All this described above happens in hardware, and you can start hundred of applications on top of the same adapter port, each processing a portion or all the traffic, this based on the specified filtering rule. Please note that what is just described is per port, meaning that the same application can open different virtual adapter ports with different configurations. Below in this post you will read more about this feature available on the ZC driver for Mellanox.
After this overview, it is now time to dig into the details for learning howto use ZC on top of Mellanox NICs.
In addition to the standard pfring package installation (which is available by configuring one of our repositories at packages.ntop.org), the mlx driver requires the Mellanox OFED/EN SDK to be downloaded and installed from the Download section on the Mellanox website.
cd MLNX_OFED_LINUX-5.4-18.104.22.168-ubuntu20.04-x86_64 ./mlnxofedinstall --upstream-libs --dpdk
ConnectX-5 and ConnectX-6 adapters are supported by the driver, however there is a minimum firmware version which is recommended for each adapter model. Please check the documentation for an updated list of supported adapters and firmwares.
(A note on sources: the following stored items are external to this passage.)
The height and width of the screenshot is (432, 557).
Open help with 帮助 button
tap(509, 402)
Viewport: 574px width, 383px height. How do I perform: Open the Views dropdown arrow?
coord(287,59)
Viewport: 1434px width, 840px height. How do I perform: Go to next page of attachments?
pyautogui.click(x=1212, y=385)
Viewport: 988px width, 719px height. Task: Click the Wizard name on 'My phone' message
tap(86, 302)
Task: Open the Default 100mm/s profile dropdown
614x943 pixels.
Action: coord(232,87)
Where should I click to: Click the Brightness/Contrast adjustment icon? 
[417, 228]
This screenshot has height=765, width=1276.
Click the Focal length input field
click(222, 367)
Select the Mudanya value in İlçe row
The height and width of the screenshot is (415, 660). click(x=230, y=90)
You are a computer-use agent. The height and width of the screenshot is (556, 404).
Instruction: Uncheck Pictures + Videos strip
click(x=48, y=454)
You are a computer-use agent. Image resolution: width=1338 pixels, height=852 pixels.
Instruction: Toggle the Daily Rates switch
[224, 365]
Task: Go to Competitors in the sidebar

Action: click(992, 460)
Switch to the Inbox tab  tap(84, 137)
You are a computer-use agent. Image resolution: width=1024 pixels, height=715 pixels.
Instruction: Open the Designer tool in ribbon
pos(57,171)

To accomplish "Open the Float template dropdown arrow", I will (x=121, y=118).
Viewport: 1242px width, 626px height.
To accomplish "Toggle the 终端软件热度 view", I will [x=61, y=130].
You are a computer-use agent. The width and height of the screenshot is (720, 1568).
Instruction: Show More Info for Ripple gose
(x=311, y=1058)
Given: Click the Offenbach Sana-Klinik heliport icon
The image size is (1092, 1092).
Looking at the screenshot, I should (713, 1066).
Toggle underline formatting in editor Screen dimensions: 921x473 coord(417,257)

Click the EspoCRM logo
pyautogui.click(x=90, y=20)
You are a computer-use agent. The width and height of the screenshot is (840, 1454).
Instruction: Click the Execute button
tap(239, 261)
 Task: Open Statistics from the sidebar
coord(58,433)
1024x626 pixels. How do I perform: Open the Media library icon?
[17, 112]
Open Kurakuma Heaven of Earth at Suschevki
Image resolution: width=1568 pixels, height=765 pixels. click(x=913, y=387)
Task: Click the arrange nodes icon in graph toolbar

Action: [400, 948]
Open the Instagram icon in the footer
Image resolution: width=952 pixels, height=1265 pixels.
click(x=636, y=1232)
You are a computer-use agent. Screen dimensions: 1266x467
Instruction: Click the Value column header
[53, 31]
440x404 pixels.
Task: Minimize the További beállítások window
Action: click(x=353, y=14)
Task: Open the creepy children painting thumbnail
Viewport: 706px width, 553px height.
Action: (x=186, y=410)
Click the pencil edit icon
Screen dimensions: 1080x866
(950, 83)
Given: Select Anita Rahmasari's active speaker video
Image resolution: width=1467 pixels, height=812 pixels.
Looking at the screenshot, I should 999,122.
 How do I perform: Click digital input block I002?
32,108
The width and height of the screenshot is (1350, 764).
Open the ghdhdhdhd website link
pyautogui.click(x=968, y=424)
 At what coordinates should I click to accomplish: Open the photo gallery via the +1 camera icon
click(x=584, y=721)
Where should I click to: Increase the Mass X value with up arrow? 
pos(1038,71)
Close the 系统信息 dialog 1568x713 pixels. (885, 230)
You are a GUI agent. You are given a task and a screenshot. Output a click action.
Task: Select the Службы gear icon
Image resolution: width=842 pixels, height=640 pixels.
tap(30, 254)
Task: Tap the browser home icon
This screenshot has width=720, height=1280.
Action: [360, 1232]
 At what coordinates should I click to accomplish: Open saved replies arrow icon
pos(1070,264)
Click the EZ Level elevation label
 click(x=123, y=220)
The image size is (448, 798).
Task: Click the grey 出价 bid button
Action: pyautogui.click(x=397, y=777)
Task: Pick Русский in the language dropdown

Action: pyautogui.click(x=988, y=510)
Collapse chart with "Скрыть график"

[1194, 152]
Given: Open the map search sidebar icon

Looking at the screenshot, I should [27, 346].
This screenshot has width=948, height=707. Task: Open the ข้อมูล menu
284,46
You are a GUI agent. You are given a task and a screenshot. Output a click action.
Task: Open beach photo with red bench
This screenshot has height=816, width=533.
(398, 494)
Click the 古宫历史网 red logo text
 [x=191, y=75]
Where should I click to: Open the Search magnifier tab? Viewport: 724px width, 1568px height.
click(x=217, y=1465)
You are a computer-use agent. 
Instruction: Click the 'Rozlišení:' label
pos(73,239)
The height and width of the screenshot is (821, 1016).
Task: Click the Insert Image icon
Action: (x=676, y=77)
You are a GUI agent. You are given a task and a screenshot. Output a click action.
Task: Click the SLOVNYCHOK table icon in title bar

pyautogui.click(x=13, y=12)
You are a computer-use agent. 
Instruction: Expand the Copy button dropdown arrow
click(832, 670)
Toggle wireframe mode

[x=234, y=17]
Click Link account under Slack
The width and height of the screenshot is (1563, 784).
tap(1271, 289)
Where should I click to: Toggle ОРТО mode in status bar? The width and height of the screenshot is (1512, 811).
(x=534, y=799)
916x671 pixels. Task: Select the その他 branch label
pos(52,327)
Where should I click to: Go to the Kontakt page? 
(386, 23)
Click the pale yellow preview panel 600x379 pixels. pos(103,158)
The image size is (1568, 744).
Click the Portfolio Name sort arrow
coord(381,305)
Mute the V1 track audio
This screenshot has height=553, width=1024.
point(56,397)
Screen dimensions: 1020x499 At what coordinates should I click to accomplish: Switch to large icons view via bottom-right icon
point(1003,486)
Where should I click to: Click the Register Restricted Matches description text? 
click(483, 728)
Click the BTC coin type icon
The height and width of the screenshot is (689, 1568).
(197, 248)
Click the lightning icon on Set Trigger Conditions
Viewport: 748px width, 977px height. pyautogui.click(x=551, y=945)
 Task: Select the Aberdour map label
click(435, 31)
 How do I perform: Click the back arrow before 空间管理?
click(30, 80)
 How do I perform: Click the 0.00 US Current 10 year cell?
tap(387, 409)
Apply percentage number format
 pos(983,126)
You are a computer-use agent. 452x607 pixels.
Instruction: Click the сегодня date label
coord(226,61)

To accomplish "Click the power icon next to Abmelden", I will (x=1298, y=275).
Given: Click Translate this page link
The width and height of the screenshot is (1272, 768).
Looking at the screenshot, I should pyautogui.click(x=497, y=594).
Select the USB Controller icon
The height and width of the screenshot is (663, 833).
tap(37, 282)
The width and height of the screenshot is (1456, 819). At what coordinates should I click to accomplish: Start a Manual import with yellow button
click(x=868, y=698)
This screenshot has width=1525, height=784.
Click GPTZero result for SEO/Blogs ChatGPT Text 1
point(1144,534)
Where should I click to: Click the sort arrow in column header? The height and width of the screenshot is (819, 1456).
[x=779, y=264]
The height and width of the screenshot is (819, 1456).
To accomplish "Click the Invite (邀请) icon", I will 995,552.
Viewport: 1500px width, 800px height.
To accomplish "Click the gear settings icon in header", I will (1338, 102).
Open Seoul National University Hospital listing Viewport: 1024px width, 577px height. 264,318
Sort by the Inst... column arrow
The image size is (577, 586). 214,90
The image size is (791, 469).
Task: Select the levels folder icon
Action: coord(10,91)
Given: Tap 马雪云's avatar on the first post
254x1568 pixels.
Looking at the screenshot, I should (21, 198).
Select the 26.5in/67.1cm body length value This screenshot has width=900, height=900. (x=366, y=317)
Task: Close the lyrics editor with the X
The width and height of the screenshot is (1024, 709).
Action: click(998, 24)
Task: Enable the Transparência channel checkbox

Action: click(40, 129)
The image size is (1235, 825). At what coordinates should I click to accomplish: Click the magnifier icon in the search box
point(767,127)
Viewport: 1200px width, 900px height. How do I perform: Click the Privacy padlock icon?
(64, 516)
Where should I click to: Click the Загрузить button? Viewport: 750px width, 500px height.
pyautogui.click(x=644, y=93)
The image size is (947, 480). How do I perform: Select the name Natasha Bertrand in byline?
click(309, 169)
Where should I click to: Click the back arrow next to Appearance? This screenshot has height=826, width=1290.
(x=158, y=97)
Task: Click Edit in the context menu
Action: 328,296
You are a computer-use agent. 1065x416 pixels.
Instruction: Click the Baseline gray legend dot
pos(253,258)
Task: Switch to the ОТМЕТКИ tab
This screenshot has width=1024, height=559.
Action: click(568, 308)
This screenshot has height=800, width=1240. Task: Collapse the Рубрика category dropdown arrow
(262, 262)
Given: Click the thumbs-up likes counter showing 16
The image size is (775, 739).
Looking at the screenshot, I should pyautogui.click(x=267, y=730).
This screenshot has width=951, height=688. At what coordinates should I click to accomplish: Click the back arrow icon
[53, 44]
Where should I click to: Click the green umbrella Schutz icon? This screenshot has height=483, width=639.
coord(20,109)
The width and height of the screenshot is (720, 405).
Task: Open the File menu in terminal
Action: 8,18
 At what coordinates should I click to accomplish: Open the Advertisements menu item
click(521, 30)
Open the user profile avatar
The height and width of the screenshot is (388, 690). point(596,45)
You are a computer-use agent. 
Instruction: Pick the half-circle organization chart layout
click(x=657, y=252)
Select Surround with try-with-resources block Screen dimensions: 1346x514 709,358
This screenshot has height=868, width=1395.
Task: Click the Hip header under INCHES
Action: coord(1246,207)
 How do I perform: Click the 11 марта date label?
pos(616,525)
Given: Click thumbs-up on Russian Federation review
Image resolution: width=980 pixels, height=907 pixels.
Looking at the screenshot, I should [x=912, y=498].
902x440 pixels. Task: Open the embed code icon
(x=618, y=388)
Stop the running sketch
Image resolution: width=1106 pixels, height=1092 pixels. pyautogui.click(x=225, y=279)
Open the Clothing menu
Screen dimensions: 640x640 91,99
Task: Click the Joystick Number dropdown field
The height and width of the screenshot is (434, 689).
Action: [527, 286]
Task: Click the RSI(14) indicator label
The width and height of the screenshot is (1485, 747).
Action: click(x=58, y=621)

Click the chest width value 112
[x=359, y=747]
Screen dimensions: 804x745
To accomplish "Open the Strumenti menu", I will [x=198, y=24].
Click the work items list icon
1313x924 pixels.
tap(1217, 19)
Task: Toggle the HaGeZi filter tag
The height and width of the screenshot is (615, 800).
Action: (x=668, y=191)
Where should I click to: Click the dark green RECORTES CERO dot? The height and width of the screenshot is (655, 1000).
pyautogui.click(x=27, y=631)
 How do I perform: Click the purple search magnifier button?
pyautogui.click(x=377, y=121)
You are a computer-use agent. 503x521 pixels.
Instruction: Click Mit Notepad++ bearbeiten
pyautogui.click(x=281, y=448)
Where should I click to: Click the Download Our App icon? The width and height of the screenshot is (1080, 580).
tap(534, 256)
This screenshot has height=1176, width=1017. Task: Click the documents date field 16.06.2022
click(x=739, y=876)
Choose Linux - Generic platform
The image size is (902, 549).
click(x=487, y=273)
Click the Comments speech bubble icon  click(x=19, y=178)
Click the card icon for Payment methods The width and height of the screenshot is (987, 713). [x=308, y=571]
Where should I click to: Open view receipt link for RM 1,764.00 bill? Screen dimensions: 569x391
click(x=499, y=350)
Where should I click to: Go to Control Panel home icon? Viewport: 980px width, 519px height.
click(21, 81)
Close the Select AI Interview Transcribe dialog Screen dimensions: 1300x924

This is the main difference with respect to other drivers: you will not find a dkms package (e.g. ixgbe-zc-dkms_22.214.171.12444_all.deb) as with Intel to install, but once you have installed the Mellanox SDK as described belo, PF_RING ZC will be able to operate without installing any ZC driver for the Mellanox.
After installing the SDK, it is possible to use the pf_ringcfg tool part of the pfring packet to list the installed devices and check the compatibility.
apt install pfring pf_ringcfg --list-interfaces Name: eno1 Driver: e1000e RSS: 1 [Supported by ZC] Name: eno2 Driver: igb RSS: 4 [Supported by ZC] Name: enp1s0f0 Driver: mlx5_core RSS: 8 [Supported by ZC] Name: enp1s0f1 Driver: mlx5_core RSS: 8 [Supported by ZC]
The same tool can be used to configure the adapter: this tool loads the required modules, configures the desired number of RSS queues, and restarts the pf_ring service.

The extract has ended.